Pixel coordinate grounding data
..............................

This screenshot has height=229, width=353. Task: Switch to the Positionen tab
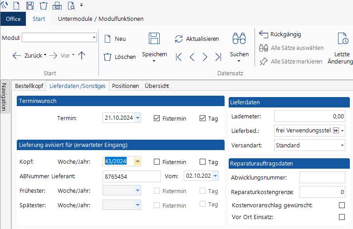click(126, 86)
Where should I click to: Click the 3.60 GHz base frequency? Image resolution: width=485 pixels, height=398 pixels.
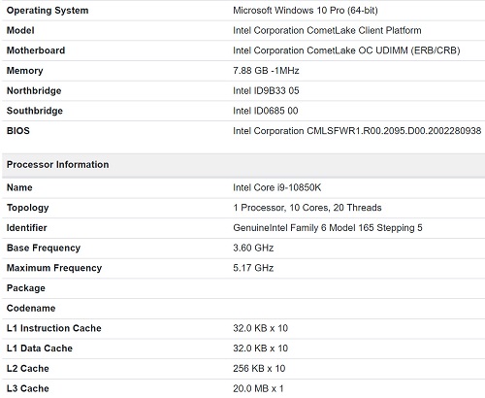click(253, 248)
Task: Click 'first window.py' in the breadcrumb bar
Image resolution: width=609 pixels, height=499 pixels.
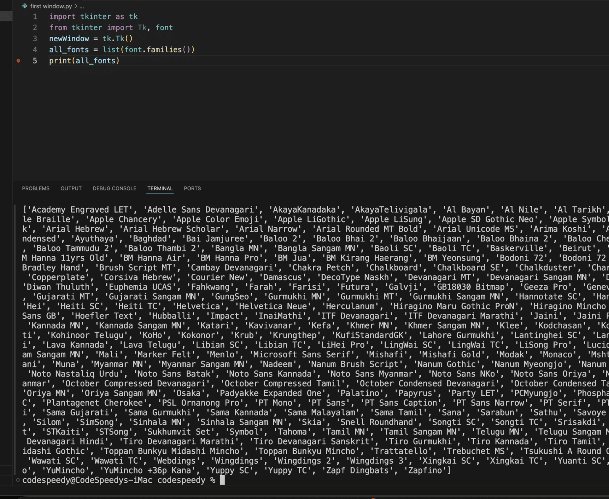Action: tap(51, 6)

..............................

▶ **Assigned task**
Word for word, restate the records above and drop the pictures.

▶ **Result of the task**
This screenshot has height=229, width=353. Task: Switch to the Positionen tab
click(126, 86)
Where should I click to: Click the 3.60 GHz base frequency? Image resolution: width=485 pixels, height=398 pixels.
click(253, 248)
Task: Click 'first window.py' in the breadcrumb bar
Image resolution: width=609 pixels, height=499 pixels.
Action: tap(51, 6)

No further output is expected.